Summarize the forum post about drawing sump water from the bottom of a tank in three sentences.

++++ Passage provided

# How to suck from the bottom of your tank for a sump setup.



## chrispeck (Jun 4, 2011)

I have a 90 gallon tank with a traditional overflow. I really have not been impressed with the mechanical filtration in general, but more specifically the filtration of large particles and junk(such as fish poo). I thought that it would be nice to use a setup that sucks more from the bottom like a traditional canister filter does, resulting in excellent mechanical filtration.

I have been thinking about how to do this for my 200G tank for a while now. Tonight it hit me like a ton of bricks so I did a rough drawing to give a visual to my idea. The tank will have to be drilled on the back glass similar to a through the back type overflow (such as offered by glass-holes). You drill as close to the top of the glass as you can ( the top of your hole will determine your water level. You pipe right through the hole with pvc and drill a hole in the top of the 90degree elbow going downward. (MAKE SURE PIPING IS LARGE ENOUGH TO ALLOW FOR SUFFICIENT FLOW FOR THE PUMP YOU AR USING). Simply put a strainer of some kind on the end and set it as low in the tank as possible. the hole in the top of the 90 will allow the water to start the overflow, when the water gets down below the hole you drilled it will also not allow for siphoning, thus eliminating any chance for overflowing your sump(as long as sufficient room is left in your sump to allow for that amount of water).

please kick this idea around for a while and let me know what you guys think. I would like to get some feedback before I test this out. I will get a small tank for testing purposes.


----------



## nodima (Oct 3, 2002)

++++++++
++++ Material

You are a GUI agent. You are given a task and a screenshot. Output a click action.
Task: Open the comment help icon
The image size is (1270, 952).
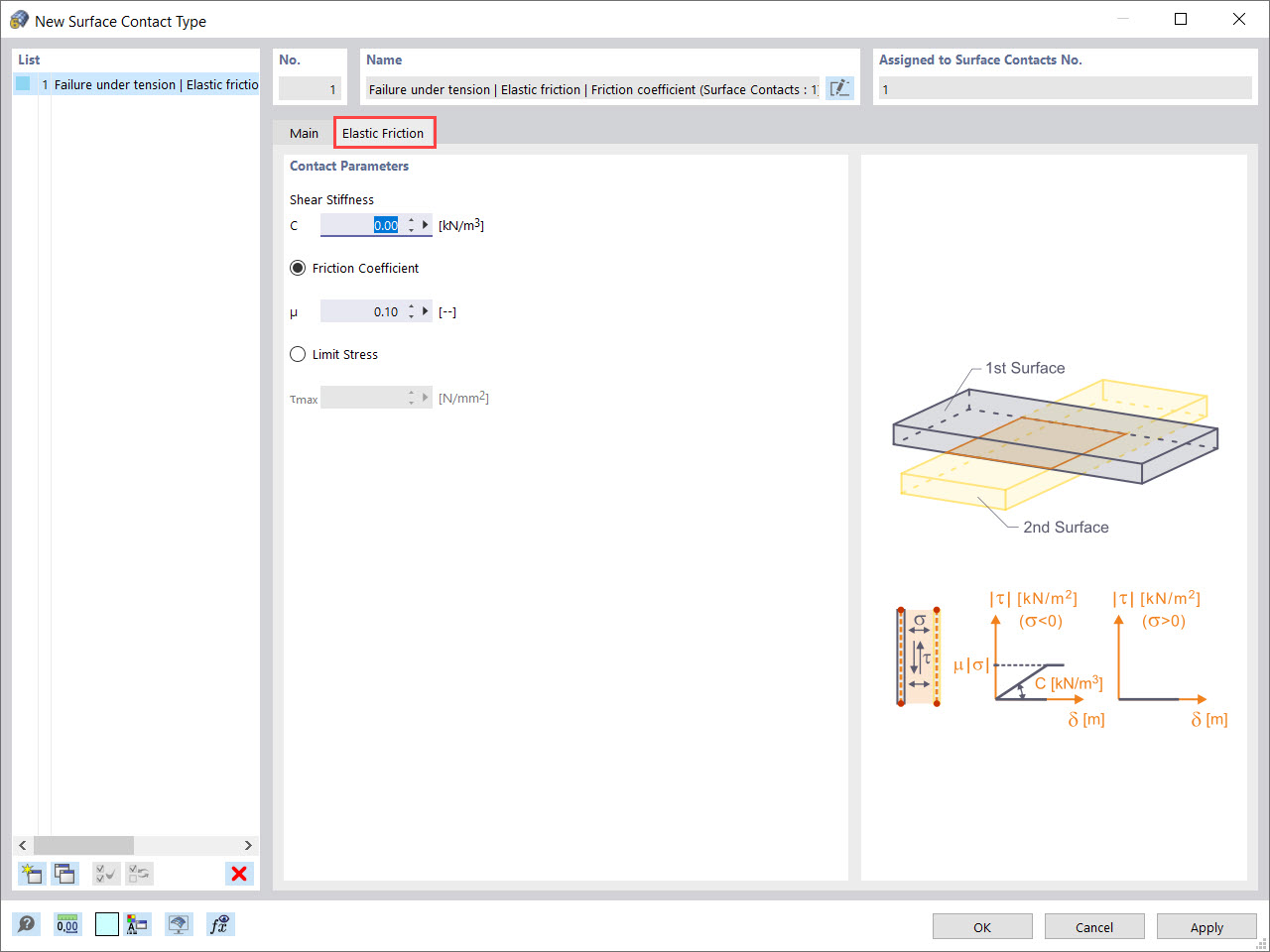[27, 923]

++++++++

# [Reply]
The poster has a 90 gallon tank with a traditional overflow that filters large particles such as fish waste poorly. For a 200 gallon tank, the poster proposes drilling the back glass near the top, which sets the water level, and running PVC through the hole to a downward 90-degree elbow with a small hole drilled in its top and a strainer set as low in the tank as possible. That small hole starts the overflow and breaks the siphon once the water falls below it, so the sump cannot overflow, and the poster asks for feedback before testing the idea on a small tank.